Pagi yang cerah, dan suasana hangat yang menenangkan jiwa. Ku terbangun dari tidurku yang nyenyak. Segera ku mandi dan bergegas ke Sekolah. Oh ya namaku Dela, aku baru duduk di kelas X IA di sekolah Swasta berbasis Islam.
Seperti biasa, aku berangkat sekolah dengan kawan karibku, Rizki. Kami berdua berangkat dengan berjalan kaki.
Sepulang sekolah biasanya kami selalu membeli sebungkus kuaci untuk lalu dimakan bersama di lapangan. Iya… kami selalu menghabiskan waktu bersama, mulai dari sekolah, belajar, bermain. Kami selalu bersama sejak kecil. Tak terasa sih kami sudah beranjak dewasa dan mulai mengenal arti kata cinta.
HaHaHa… Aku mulai merasakan rasa aneh yang mendiami hatiku, begitu pula Rizki, diapun merasakan hal yang sama denganku. Tapi, diantara kami tidak ada yang mampu menuturkan satu kata apapun. Semua itu karena kami takut untuk saling mengungkapkan, mungkin kami takut kan terjadi perpisahan bahkan kehancuran pada persahabatan kita.
Hari demi hari berganti, dan tak terasa kami sudah duduk di kelas XII IA, sebulan lagi UN dan setelah itu kamipun akan berpisah. Aku dan Rizki mengambil jurusan yang berbeda, Aku mengambil jurusan kedokteran dan dia mengambil fakultas hukum.
Sebulan kemudian UN pun berlangsung dan prosesi wisuda pun dilaksanakan. Tepat saat itu, aku dan Rizki foto bersama dan kamipun pergi ke halaman belakang sekolah. Tak kusangka, Rizki menyatakan semua persaannya padaku. Ternyata hari yang aku tunggu-tunggu benar-benar terjadi.
“Del, aku mau ngungkapin tentang semua perasaanku selama ini” Terangnya “Iya, Ada apa?” Sahutku “Aku mencintaimu Del, maukah kamu menerima cintaku?” Ungkapnya saambil memberikan sebingkis hadiah kecil. “Sebenarnnya… akupun begitu, tapi…” “Tapi kenapa?? apakah ada orang lain yang dijodohkan denganmu?” “Tidak, bukan seperti itu, aku mau cinta kita uci, aku nggak mau cinta kita ternoda karena nafsu, aku mau kamu menugguku setelah kita lulus S1 nanti, dan punya penghasilan tetap, aku mau kita bangun sebuah keluarga kecil di dalamnya yang penuh kehangatan dan kebahagiaan.” Jelasku dengan nada sedih “Baik, jika itu maumu, aku akan menunggu, InsyaAllah” jawabnya Aku sangat bahagia, karena dialah selama ini yang aku tunggu.

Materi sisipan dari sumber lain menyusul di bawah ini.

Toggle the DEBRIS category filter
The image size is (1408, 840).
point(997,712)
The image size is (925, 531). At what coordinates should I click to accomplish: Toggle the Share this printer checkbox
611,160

Setelah itu kami pergi ke pasar swalayan untuk membeli dua bungkus kuaci, dan seperti biasa, kami memakannnya dan bersenang-senang.
Tak lama kemudian, Rizki mengingatkanku akan sesuatu, Iya… kami pernah bermain nikah-nikahan dia suamiku dan aku istrinya, dengan sebungkus kuaci kami dan sebuah bungah matahari kecil sebagai maharnya. HaHaHa… memang kehidupan anak-anak memang sangat menyenangkan. Dan yang membuatku lebih bahagia adalah dunia kecilku menjadi masa depanku dengan kuaci sebagai medianya.
Sejak saat itu ketika aku jauh dari Rizki, kubawa sebungkus kuaci sebagai penangkal rinduku padanya. Dia pun seperti itu. Empat tahun kemudian kami menikah dan membangun sebuah rumah sederhana dengan penuh kehangatan dan kebahagiaan di dalamnya, tak lupa pula dengan sebungkus kuaci dan sebingkis cinta dan kasih sayang.